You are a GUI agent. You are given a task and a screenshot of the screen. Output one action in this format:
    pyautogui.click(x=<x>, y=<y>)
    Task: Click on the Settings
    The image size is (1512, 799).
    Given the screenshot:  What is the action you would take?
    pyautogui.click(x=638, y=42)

========================================================================

= Direction =
Reproduce all the items above word for word.

= Response to this task =
You are a GUI agent. You are given a task and a screenshot of the screen. Output one action in this format:
    pyautogui.click(x=<x>, y=<y>)
    Task: Click on the Settings
    The image size is (1512, 799).
    Given the screenshot:  What is the action you would take?
    pyautogui.click(x=638, y=42)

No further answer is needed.